AIM OF THE EXERCISE
Copy out every one of the lines below word for word, with no changes.

RECORDS TO USE
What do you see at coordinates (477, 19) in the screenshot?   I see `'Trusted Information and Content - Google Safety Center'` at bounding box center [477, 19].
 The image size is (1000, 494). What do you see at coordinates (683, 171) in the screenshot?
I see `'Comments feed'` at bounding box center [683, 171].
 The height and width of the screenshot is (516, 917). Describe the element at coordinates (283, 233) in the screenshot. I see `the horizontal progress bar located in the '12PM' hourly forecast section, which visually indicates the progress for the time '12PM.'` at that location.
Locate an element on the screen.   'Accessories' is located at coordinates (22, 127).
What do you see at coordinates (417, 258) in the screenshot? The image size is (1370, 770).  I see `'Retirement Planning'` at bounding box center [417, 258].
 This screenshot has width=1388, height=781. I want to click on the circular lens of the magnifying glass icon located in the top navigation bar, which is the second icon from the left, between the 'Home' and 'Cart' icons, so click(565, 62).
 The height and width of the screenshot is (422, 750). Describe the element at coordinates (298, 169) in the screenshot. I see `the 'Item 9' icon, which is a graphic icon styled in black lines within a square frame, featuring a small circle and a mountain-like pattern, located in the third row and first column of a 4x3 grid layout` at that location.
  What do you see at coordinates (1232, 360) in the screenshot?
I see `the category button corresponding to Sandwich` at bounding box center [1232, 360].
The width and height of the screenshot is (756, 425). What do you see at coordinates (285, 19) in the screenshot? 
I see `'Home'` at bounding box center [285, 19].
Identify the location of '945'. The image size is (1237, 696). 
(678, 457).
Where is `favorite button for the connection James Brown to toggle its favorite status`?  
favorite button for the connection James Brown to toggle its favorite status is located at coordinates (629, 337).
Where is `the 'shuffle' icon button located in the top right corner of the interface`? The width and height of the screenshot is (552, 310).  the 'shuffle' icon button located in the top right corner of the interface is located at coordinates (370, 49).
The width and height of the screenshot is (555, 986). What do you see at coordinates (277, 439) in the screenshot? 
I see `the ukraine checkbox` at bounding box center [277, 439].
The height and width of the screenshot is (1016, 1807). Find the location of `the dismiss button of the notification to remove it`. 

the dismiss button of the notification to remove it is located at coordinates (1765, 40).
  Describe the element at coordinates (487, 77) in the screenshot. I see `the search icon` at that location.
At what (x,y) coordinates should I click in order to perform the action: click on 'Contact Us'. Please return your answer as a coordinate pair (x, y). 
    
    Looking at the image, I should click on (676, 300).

RESPONSE
What do you see at coordinates (477, 19) in the screenshot?   I see `'Trusted Information and Content - Google Safety Center'` at bounding box center [477, 19].
 The image size is (1000, 494). What do you see at coordinates (683, 171) in the screenshot?
I see `'Comments feed'` at bounding box center [683, 171].
 The height and width of the screenshot is (516, 917). Describe the element at coordinates (283, 233) in the screenshot. I see `the horizontal progress bar located in the '12PM' hourly forecast section, which visually indicates the progress for the time '12PM.'` at that location.
Locate an element on the screen.   'Accessories' is located at coordinates (22, 127).
What do you see at coordinates (417, 258) in the screenshot? The image size is (1370, 770).  I see `'Retirement Planning'` at bounding box center [417, 258].
 This screenshot has width=1388, height=781. I want to click on the circular lens of the magnifying glass icon located in the top navigation bar, which is the second icon from the left, between the 'Home' and 'Cart' icons, so click(565, 62).
 The height and width of the screenshot is (422, 750). Describe the element at coordinates (298, 169) in the screenshot. I see `the 'Item 9' icon, which is a graphic icon styled in black lines within a square frame, featuring a small circle and a mountain-like pattern, located in the third row and first column of a 4x3 grid layout` at that location.
  What do you see at coordinates (1232, 360) in the screenshot?
I see `the category button corresponding to Sandwich` at bounding box center [1232, 360].
The width and height of the screenshot is (756, 425). What do you see at coordinates (285, 19) in the screenshot? 
I see `'Home'` at bounding box center [285, 19].
Identify the location of '945'. The image size is (1237, 696). 
(678, 457).
Where is `favorite button for the connection James Brown to toggle its favorite status`?  
favorite button for the connection James Brown to toggle its favorite status is located at coordinates (629, 337).
Where is `the 'shuffle' icon button located in the top right corner of the interface`? The width and height of the screenshot is (552, 310).  the 'shuffle' icon button located in the top right corner of the interface is located at coordinates (370, 49).
The width and height of the screenshot is (555, 986). What do you see at coordinates (277, 439) in the screenshot? 
I see `the ukraine checkbox` at bounding box center [277, 439].
The height and width of the screenshot is (1016, 1807). Find the location of `the dismiss button of the notification to remove it`. 

the dismiss button of the notification to remove it is located at coordinates (1765, 40).
  Describe the element at coordinates (487, 77) in the screenshot. I see `the search icon` at that location.
At what (x,y) coordinates should I click in order to perform the action: click on 'Contact Us'. Please return your answer as a coordinate pair (x, y). 
    
    Looking at the image, I should click on (676, 300).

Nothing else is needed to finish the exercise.